‘Long ago, Mr Foe,’ I said, ‘you wrote down the story (I found it in your library and read it to Friday to pass the time) of a woman who spent an afternoon in conversation with a dear friend, and at the end of the afternoon embraced her friend and bade her farewell till they should next meet. But the friend, unknown to her, had died the day before, many miles away, and she had sat conversing with a ghost. Mrs Barfield was her name, you will remember. Thus I conclude you are aware that ghosts can converse with us, and embrace and kiss us too.’

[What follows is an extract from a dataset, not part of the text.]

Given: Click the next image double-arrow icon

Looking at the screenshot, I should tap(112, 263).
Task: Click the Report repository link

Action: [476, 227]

‘My sweet Susan,’ said Foe — and I could not maintain my stern looks when he uttered these words, I had not been called sweet Susan for many years, certainly Cruso had never called me that-’My sweet Susan, as to who among us is a ghost and who not I have nothing to say: it is a question we can only stare at in silence, like a bird before a snake, hoping it will not swallow us.

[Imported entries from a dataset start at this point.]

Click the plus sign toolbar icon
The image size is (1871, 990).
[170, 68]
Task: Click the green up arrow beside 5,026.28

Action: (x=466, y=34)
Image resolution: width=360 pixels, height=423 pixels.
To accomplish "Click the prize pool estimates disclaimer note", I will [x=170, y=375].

‘But if you cannot rid yourself of your doubts, I have something to say that may be of comfort. Let us confront our worst fear, which is that we have all of us been called into the world from a different order (which we have now forgotten) by a conjurer unknown to us, as you say I have conjured up your daughter and her companion (I have not). Then I ask nevertheless: Have we thereby lost our freedom? Are you, for one, any less mistress of your life? Do we of necessity become puppets in a story whose end is invisible to us, and towards which we are marched like condemned felons? You and I know, in our different ways, how rambling an occupation writing is; and conjuring is surely much the same. We sit staring out of the window, and a cloud shaped like a camel passes by, and before we know it our fantasy has whisked us away to the sands of Africa and our hero (who is no one but ourselves in disguise) is clashing scimitars with a Moorish brigand. A new cloud floats past in the form of a sailing-ship, and in a trice we are cast ashore all woebegone on a desert isle. Have we cause to believe that the lives it is given us to live proceed with any more design than these whimsical adventures?

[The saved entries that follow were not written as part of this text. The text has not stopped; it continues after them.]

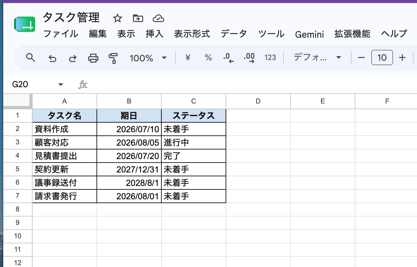Open the 100% zoom dropdown
This screenshot has height=267, width=417.
pos(148,58)
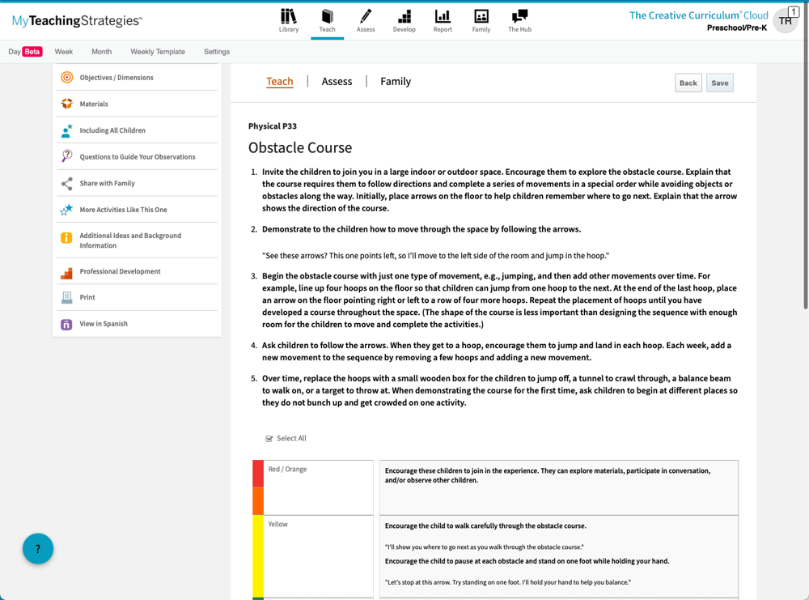Click the Save button
Screen dimensions: 809x600
point(719,83)
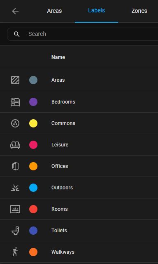Sort by the Name column header
This screenshot has height=264, width=158.
click(58, 57)
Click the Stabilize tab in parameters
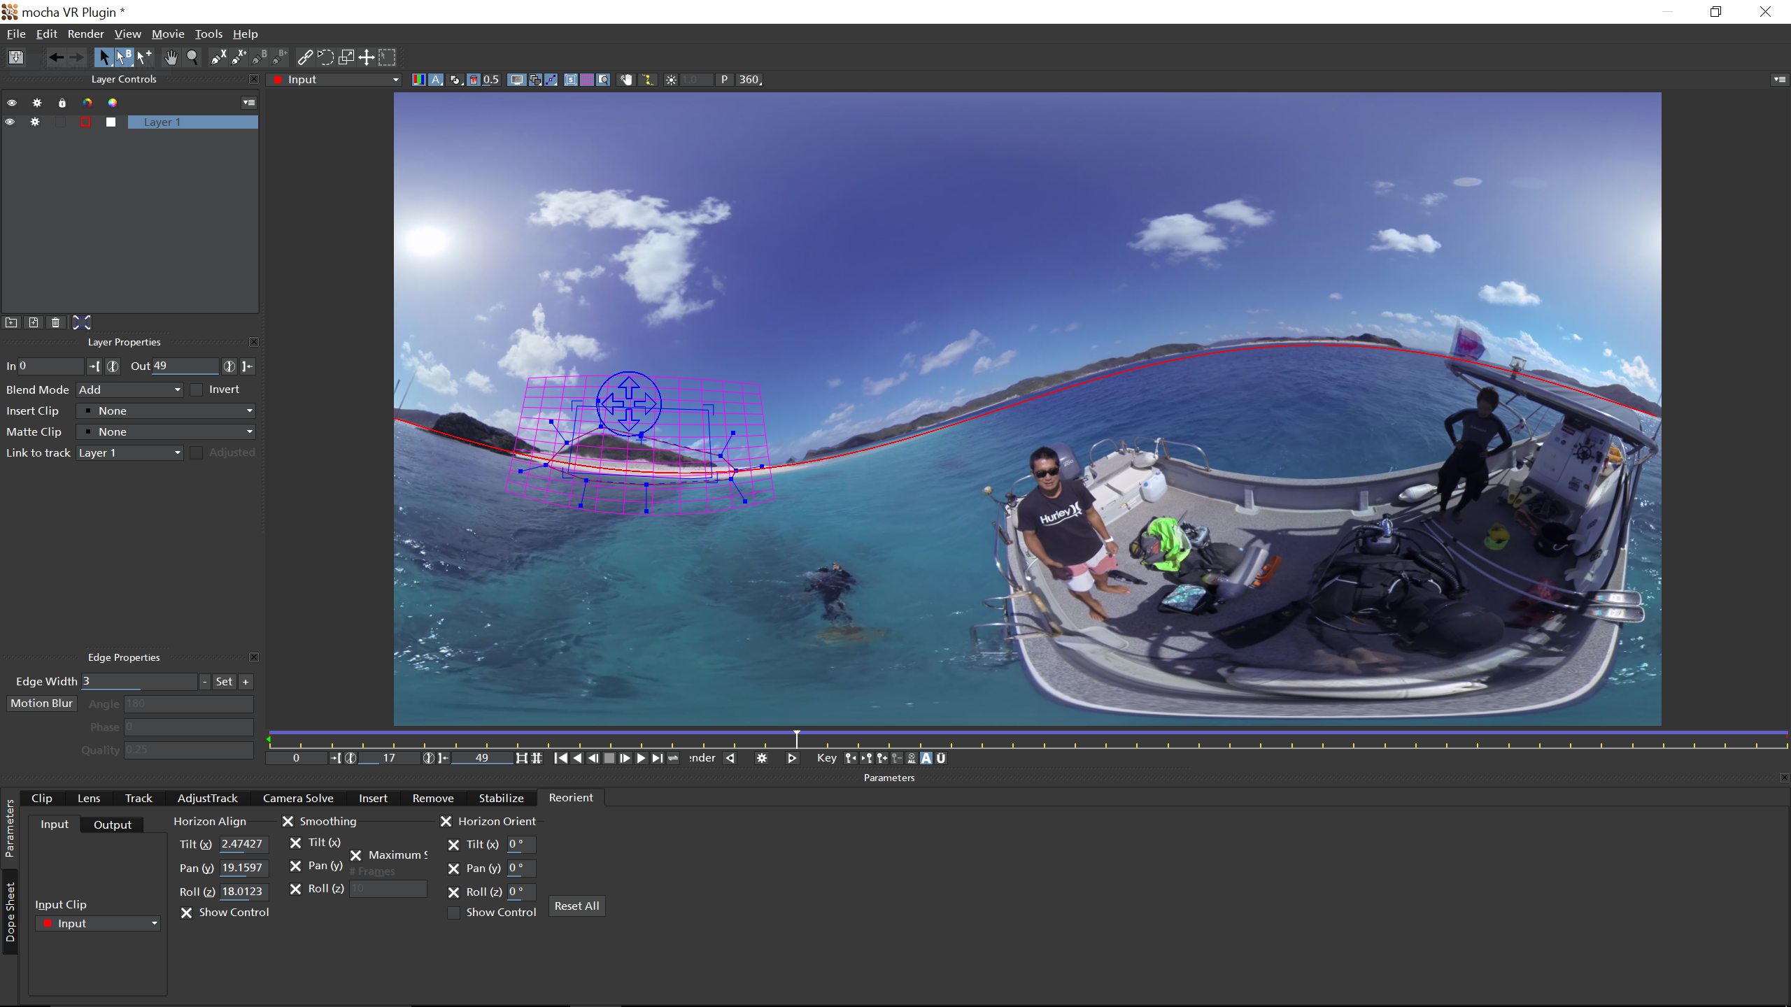Viewport: 1791px width, 1007px height. point(501,797)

‘You will say, I know, that the heroes and heroines of adventure are simple folk incapable of such doubts as those you feel regarding your own life. But have you considered that your doubts may be part of the story you live, of no greater weight than any other adventure of yours? I put the question merely.
‘In a life of writing books, I have often, believe me, been lost in the maze of doubting. The trick I have learned is to plant a sign or marker in the ground where I stand, so that in my future wanderings I shall have something to return to, and not get worse lost than I am. Having planted it, I press on; the more often I come back to the mark (which is a sign to myself of my blindness and incapacity), the more certainly I know I am lost, yet the more I am heartened too, to have found my way back.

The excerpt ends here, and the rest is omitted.